* _Exercise materials_
--------------------------------
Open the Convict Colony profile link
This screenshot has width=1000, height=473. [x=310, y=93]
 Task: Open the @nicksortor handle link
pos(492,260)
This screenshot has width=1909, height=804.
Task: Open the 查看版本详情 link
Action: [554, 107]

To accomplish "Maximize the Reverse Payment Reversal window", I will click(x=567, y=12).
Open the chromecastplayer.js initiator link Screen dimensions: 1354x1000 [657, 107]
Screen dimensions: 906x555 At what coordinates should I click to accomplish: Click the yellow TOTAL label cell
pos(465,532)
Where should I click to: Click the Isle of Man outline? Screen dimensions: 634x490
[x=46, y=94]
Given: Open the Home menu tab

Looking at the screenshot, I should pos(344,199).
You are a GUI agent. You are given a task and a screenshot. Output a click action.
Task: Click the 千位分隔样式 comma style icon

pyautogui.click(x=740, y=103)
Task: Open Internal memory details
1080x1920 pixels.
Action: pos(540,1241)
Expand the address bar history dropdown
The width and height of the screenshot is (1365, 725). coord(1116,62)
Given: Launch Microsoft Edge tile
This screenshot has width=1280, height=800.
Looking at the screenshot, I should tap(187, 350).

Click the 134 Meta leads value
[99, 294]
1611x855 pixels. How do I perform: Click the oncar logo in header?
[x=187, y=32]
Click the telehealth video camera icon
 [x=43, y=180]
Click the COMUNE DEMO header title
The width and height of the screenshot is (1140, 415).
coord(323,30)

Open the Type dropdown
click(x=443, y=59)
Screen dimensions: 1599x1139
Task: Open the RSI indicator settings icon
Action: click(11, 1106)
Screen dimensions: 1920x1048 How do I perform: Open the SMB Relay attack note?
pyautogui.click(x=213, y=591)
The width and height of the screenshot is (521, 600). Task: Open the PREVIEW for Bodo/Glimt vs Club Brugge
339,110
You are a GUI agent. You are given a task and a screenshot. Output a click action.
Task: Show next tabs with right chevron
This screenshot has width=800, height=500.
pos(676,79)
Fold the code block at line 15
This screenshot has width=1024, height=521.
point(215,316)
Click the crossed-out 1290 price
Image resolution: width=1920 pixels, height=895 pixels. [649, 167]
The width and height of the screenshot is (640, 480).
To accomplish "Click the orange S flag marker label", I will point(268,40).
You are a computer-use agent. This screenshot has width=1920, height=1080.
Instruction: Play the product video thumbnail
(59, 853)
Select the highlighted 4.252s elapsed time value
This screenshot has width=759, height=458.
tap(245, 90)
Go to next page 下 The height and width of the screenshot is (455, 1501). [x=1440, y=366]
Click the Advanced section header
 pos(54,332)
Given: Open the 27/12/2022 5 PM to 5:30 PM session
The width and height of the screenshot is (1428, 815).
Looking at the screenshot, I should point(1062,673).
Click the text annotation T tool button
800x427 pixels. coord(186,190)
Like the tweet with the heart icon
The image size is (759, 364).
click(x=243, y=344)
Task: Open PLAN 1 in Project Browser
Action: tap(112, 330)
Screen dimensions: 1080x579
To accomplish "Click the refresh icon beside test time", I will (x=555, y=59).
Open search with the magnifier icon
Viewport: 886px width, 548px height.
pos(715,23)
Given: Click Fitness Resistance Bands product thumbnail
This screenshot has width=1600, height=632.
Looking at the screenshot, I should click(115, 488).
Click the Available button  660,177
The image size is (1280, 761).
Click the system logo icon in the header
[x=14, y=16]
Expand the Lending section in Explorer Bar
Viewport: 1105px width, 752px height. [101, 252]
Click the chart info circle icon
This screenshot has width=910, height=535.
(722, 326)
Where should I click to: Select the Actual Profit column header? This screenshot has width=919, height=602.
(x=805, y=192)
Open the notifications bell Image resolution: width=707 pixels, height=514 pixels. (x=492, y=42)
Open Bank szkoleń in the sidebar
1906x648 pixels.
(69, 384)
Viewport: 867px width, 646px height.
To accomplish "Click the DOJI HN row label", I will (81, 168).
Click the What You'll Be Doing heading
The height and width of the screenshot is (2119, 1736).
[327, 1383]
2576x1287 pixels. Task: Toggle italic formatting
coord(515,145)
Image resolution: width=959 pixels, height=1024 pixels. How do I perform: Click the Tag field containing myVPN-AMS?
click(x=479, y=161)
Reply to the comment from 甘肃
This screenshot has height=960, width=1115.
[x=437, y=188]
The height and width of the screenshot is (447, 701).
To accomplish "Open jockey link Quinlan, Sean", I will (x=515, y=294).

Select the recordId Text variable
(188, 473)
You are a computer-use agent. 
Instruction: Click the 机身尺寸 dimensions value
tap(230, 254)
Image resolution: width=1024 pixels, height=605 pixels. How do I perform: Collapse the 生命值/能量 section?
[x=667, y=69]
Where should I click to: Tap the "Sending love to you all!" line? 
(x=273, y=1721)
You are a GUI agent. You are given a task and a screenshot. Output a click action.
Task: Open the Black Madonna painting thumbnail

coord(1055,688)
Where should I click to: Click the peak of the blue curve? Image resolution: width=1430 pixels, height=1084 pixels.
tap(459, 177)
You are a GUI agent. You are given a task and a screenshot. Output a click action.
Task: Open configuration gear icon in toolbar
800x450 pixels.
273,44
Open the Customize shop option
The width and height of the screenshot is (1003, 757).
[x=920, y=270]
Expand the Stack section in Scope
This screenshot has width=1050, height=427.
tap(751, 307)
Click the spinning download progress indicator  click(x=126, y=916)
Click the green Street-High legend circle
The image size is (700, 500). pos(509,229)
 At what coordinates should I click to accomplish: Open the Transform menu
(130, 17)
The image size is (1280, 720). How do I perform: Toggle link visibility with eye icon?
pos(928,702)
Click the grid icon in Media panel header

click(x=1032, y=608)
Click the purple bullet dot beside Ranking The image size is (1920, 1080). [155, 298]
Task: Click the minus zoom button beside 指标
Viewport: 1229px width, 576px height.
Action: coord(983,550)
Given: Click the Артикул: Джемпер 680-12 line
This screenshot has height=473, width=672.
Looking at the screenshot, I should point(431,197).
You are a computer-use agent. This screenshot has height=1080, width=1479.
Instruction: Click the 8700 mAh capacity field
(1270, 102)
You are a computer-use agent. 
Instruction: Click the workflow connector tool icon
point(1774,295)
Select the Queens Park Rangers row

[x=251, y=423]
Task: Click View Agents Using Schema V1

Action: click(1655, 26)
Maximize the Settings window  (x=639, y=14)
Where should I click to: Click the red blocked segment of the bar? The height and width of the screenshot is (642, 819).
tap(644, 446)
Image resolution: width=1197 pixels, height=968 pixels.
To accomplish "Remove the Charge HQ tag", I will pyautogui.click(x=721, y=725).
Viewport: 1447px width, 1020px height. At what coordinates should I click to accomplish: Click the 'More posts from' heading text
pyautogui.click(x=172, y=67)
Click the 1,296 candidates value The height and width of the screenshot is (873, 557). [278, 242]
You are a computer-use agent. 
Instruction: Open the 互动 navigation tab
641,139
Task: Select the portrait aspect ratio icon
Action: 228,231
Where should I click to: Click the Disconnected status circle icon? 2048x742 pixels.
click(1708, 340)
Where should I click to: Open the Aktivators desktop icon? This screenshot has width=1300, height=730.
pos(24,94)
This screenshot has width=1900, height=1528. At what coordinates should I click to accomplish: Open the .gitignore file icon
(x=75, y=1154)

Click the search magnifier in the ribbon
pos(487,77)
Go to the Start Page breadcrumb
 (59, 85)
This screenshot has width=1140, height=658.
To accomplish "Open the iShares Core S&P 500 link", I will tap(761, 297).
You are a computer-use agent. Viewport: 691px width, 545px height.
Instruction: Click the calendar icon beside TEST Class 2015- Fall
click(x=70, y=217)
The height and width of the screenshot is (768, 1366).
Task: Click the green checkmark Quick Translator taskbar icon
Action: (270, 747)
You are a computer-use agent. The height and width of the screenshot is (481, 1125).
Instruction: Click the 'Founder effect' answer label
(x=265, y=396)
--------------------------------
* _Instructions to follow_
Each line of the entries above that contains "window" is to be copied.

* _Response to this exercise_
To accomplish "Maximize the Reverse Payment Reversal window", I will click(x=567, y=12).
Maximize the Settings window  (x=639, y=14)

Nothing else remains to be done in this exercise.